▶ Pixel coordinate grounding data
--------------------------------
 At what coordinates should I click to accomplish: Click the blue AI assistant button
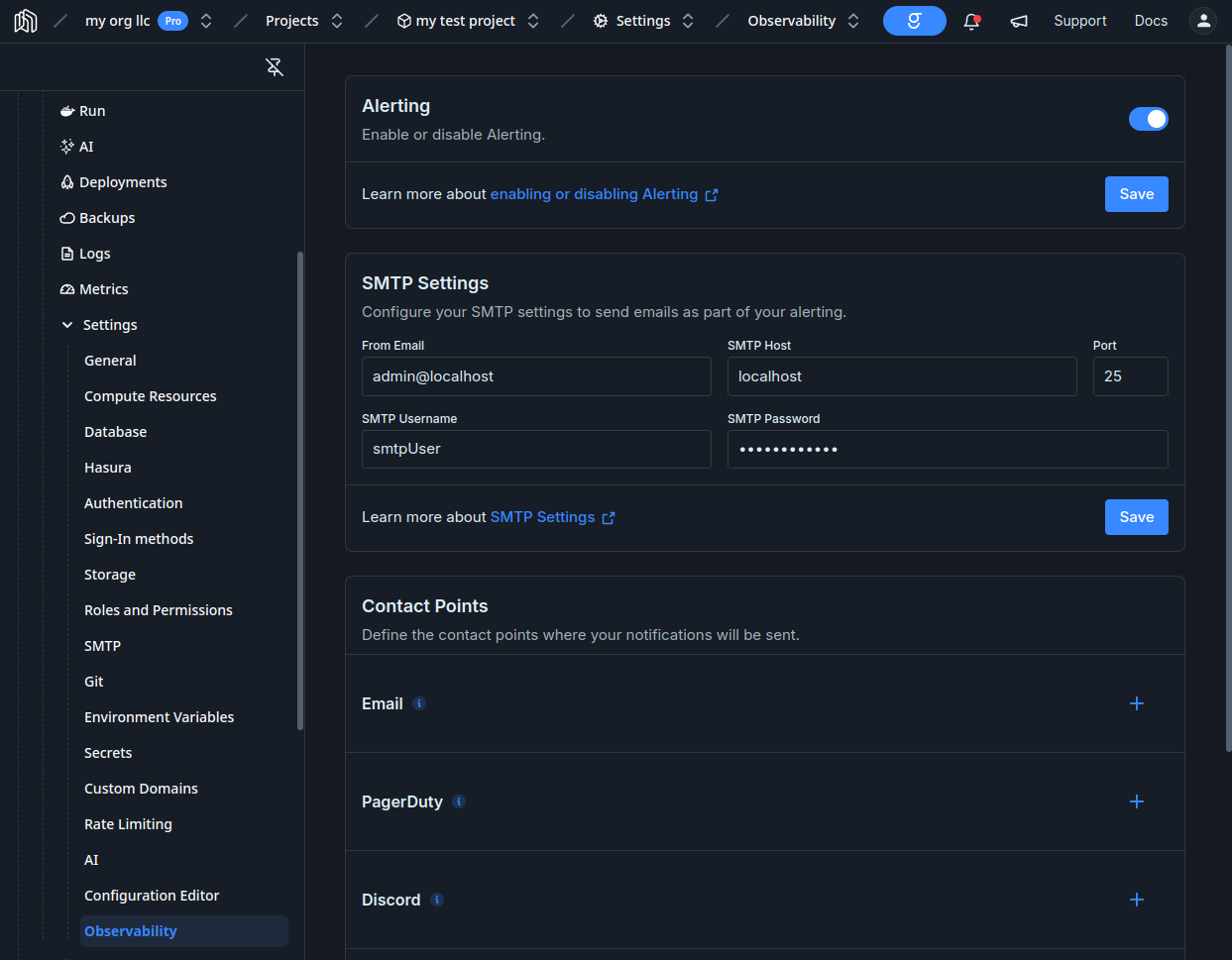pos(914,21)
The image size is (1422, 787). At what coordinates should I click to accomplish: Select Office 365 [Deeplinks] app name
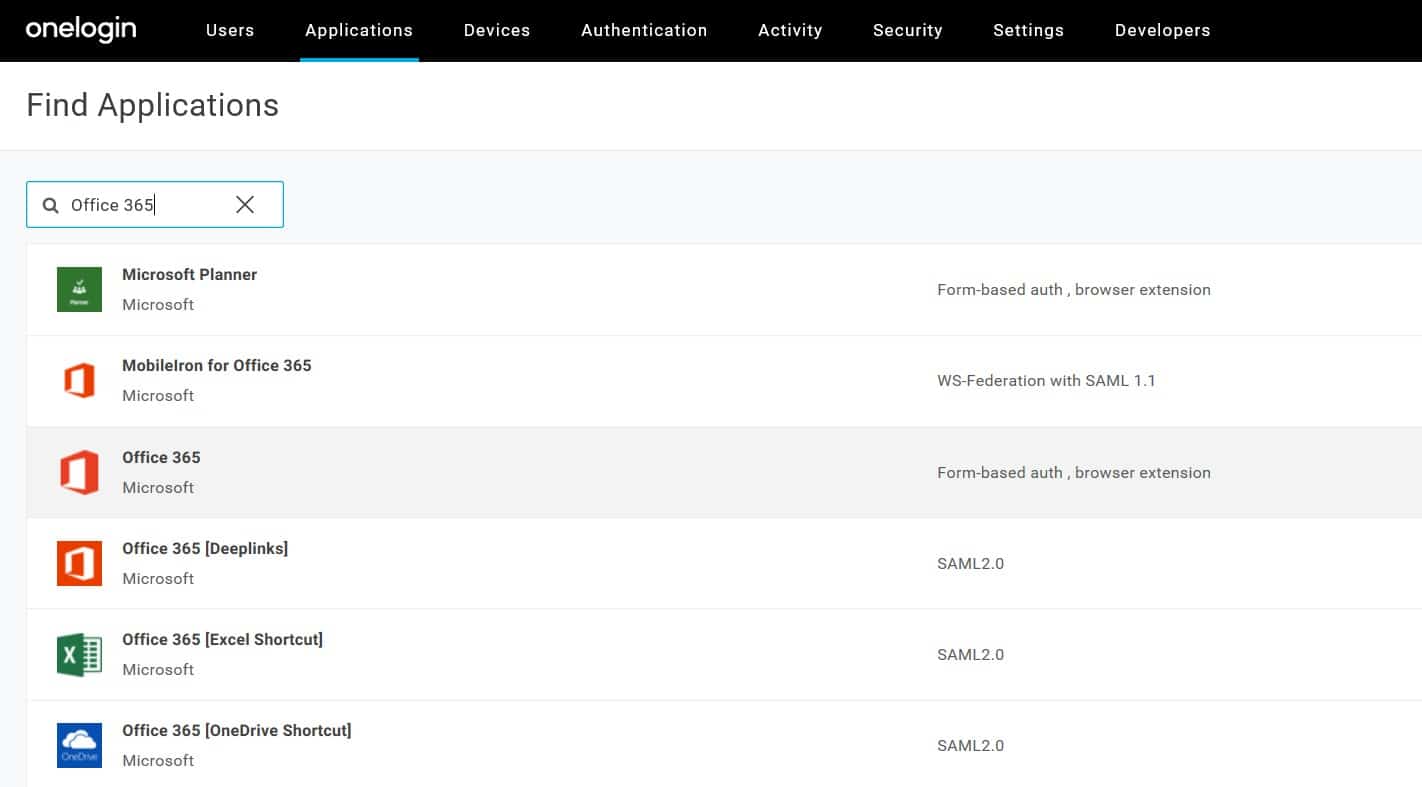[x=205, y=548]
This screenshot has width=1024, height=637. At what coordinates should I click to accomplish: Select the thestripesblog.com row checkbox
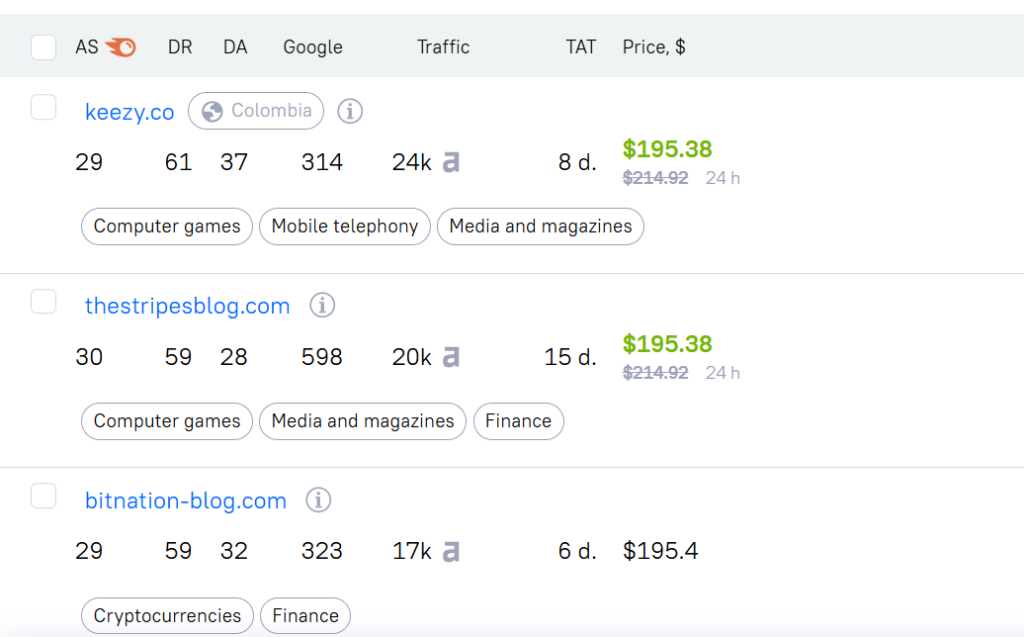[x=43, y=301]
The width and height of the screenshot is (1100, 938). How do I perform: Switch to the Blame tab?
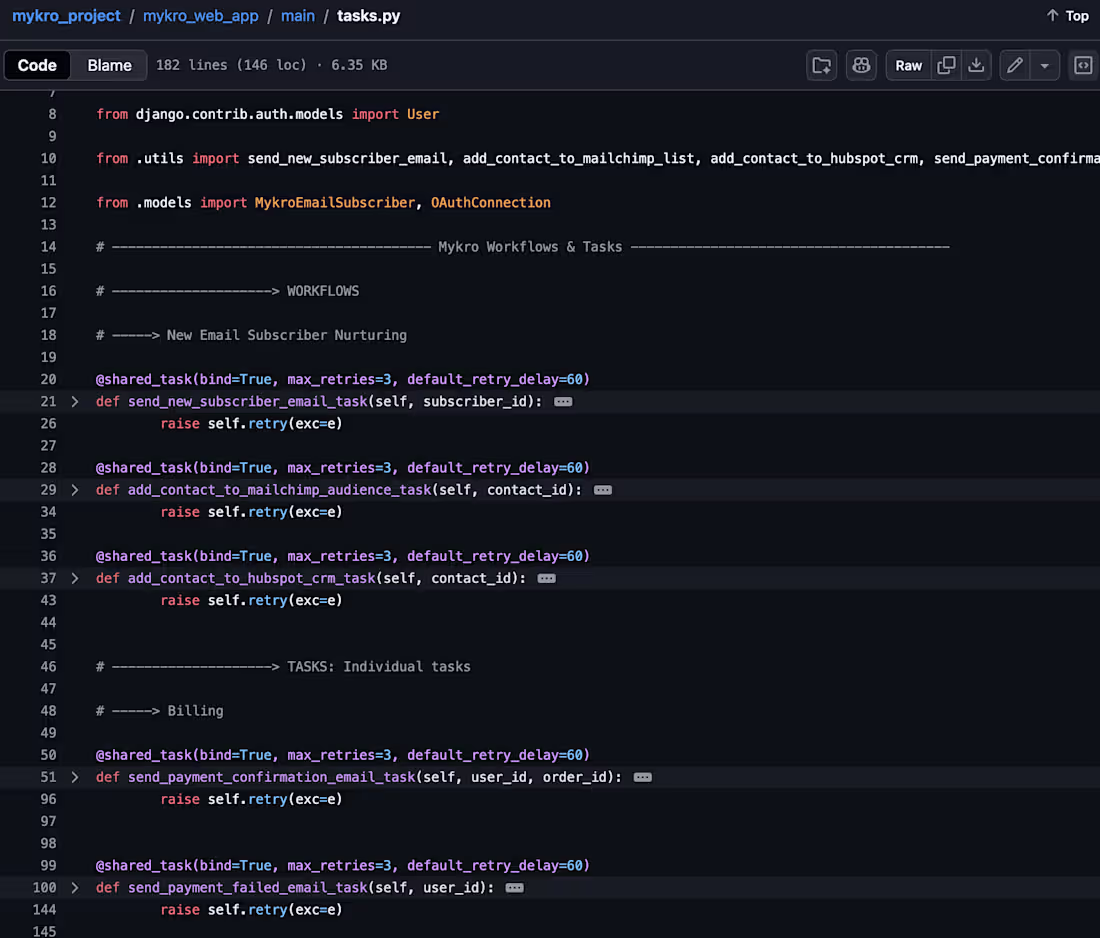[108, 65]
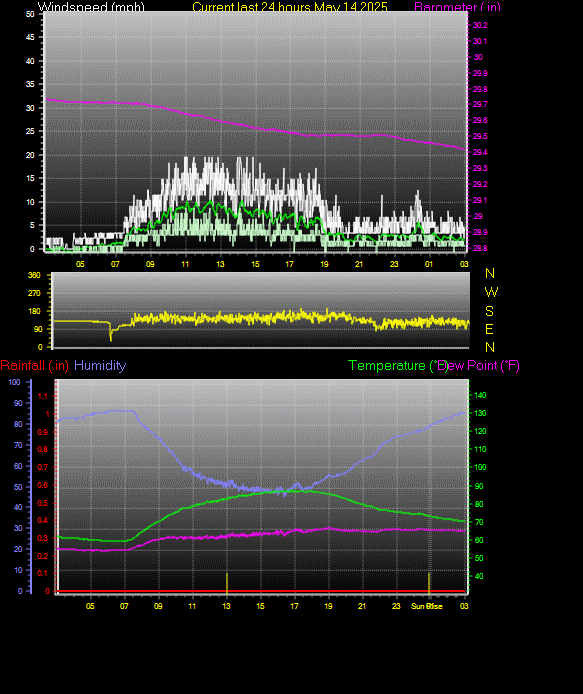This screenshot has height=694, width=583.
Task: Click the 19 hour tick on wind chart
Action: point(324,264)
--------------------------------
▶ Work instruction
For this exercise, the lines from the one containing "This screenshot has width=1024, height=637." through the last line of the entries above are to be output exactly, both included, and pictures are skipped.

▶ Solution to the exercise
This screenshot has width=1024, height=637. At what coordinates should I click to accomplish: Select the thestripesblog.com row checkbox
[x=43, y=301]
The width and height of the screenshot is (1100, 938). How do I perform: Switch to the Blame tab?
[108, 65]
This screenshot has height=694, width=583.
Task: Click the 19 hour tick on wind chart
Action: point(324,264)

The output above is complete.